2. Critically examine the impact of urbanisation and industrialisation on health outcomes in developing countries with examples.
  1. Urbanisation leads to lifestyle changes – sedentary habits, unhealthy diets, increased stress contributing to NCD rise.
  2. Industrialisation often delays but eventually increases pollution, occupational hazards affecting respiratory and cardiovascular health.
  3. Examples – India’s rapid urban growth correlates with increased ischaemic heart disease and COPD prevalence.
  4. Urban slums face dual burden of communicable diseases and emerging NCDs due to poor living conditions.

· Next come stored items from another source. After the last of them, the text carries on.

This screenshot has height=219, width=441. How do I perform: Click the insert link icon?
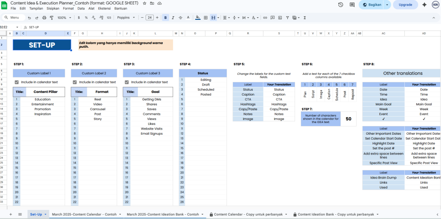265,18
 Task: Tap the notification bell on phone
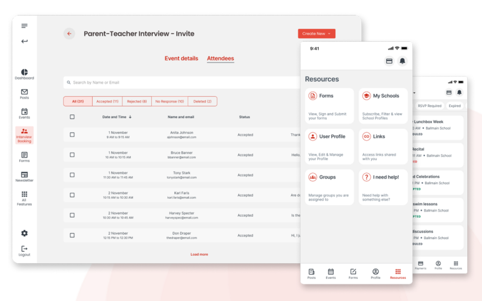point(402,61)
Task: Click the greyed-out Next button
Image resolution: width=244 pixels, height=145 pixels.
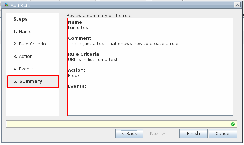Action: 157,134
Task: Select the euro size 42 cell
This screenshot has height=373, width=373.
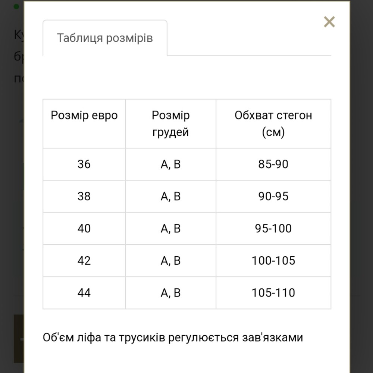Action: (84, 261)
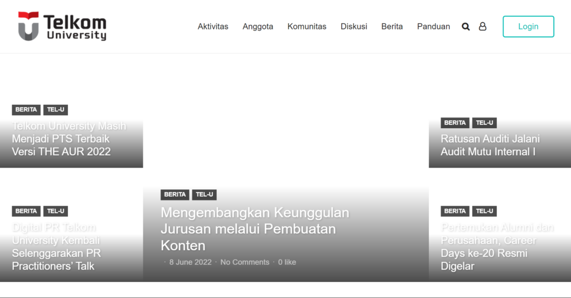The height and width of the screenshot is (298, 571).
Task: Click the 0 like counter
Action: [x=287, y=262]
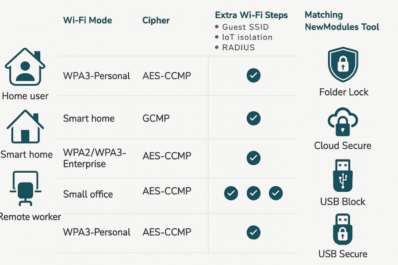Click the Cipher column header

click(x=156, y=20)
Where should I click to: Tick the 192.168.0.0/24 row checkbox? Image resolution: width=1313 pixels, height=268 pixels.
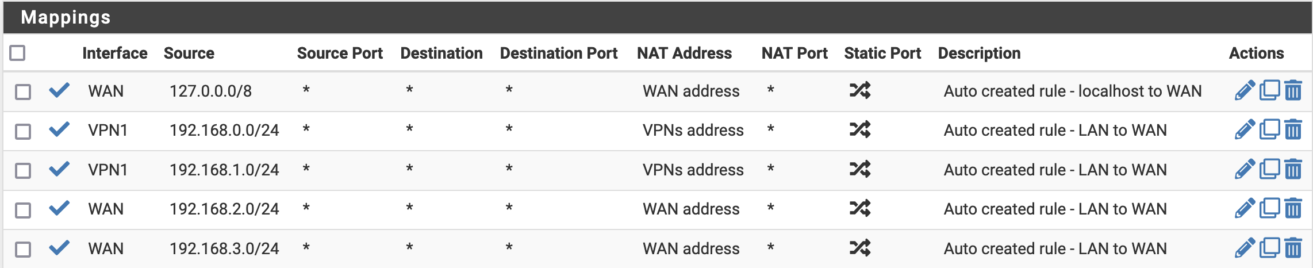click(23, 132)
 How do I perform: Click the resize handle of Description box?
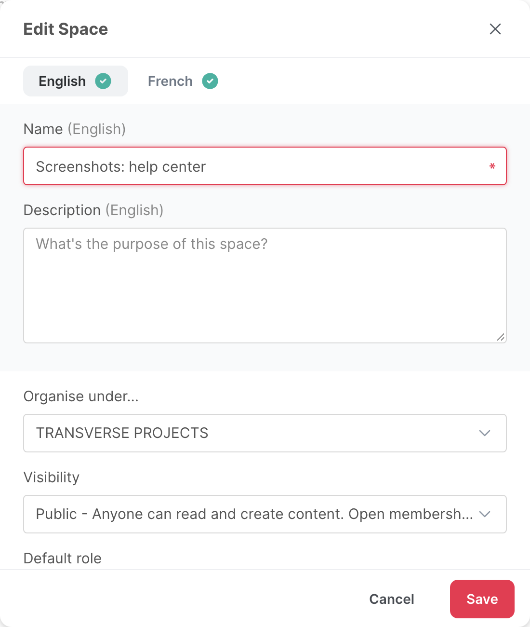tap(501, 337)
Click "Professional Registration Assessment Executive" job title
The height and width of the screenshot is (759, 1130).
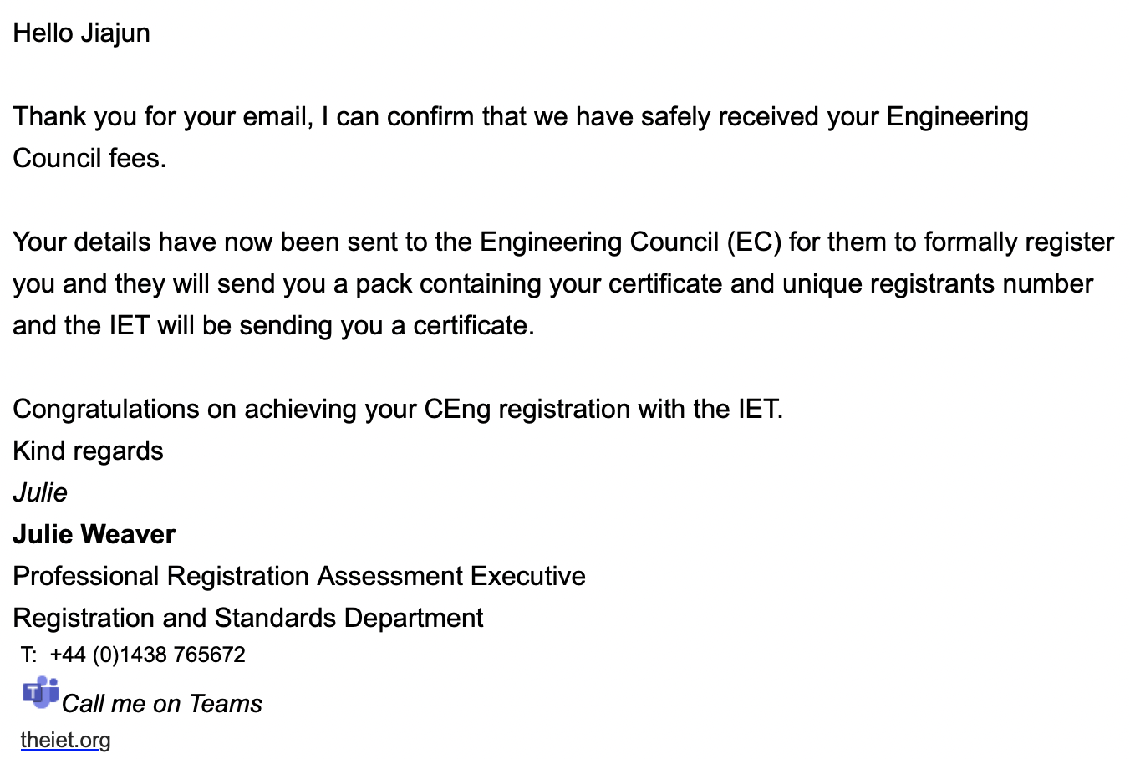point(298,576)
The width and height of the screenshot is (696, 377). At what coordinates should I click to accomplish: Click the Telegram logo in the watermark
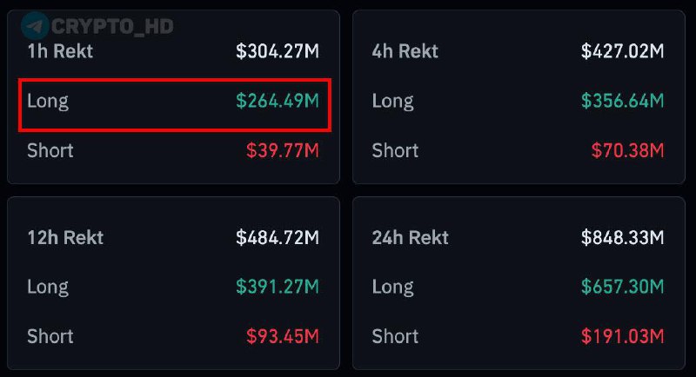34,25
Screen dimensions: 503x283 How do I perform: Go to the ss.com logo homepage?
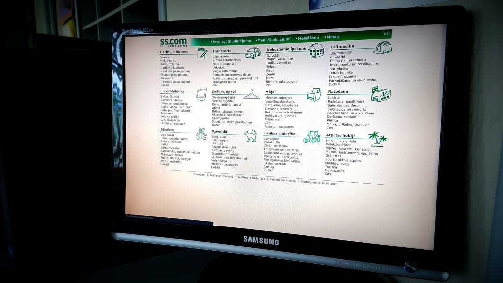pos(173,42)
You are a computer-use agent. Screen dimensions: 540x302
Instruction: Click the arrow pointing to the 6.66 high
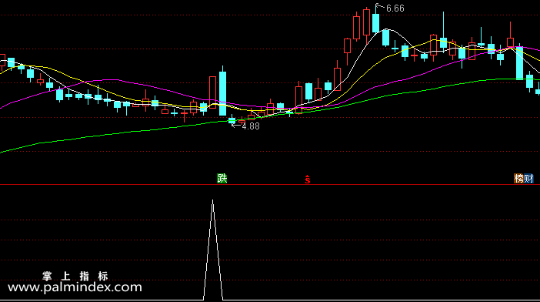click(380, 6)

  5. Globalisation and industrialisation influence dietary transitions towards processed foods, raising diabetes and obesity rates.
  6. Positive impact – improved healthcare access and infrastructure in urban areas, but uneven distribution limits benefits.
3. Explain the role of life expectancy as an indicator of health development and its limitations in assessing population health.
  1. Life expectancy reflects average years a newborn is expected to live, indicating overall health improvements.
  2. Increase in life expectancy linked to reductions in infectious disease mortality and better healthcare services.
  3. Does not capture quality of life or morbidity; longer life may coincide with increased chronic illness burden.
  4. Insensitive to health inequalities within populations—average masks disparities by region, gender, socio-economic status.
  5. Cannot distinguish causes of death or health system effectiveness in managing chronic vs acute conditions.
  6. Needs to be complemented with other indicators like disability-adjusted life years (DALYs) and morbidity rates.
4. With suitable examples, discuss the importance of preventive healthcare and healthy ageing in managing the burden of chronic diseases globally.
  1. Preventive healthcare reduces incidence of NCDs through early detection, lifestyle changes, vaccination, and health education.
  2. Healthy ageing promotes functional ability and quality of life despite chronic conditions, reducing healthcare costs.
  3. Examples – India’s focus on tobacco cessation, diabetes screening, and awareness campaigns to curb heart disease.
  4. Global ageing populations increase NCD prevalence; prevention delays onset and complications of chronic diseases.
  5. Integration of primary healthcare with community-based interventions supports sustainable management of NCDs.
  6. Policy emphasis on nutrition, physical activity, mental health essential for holistic healthy ageing strategies.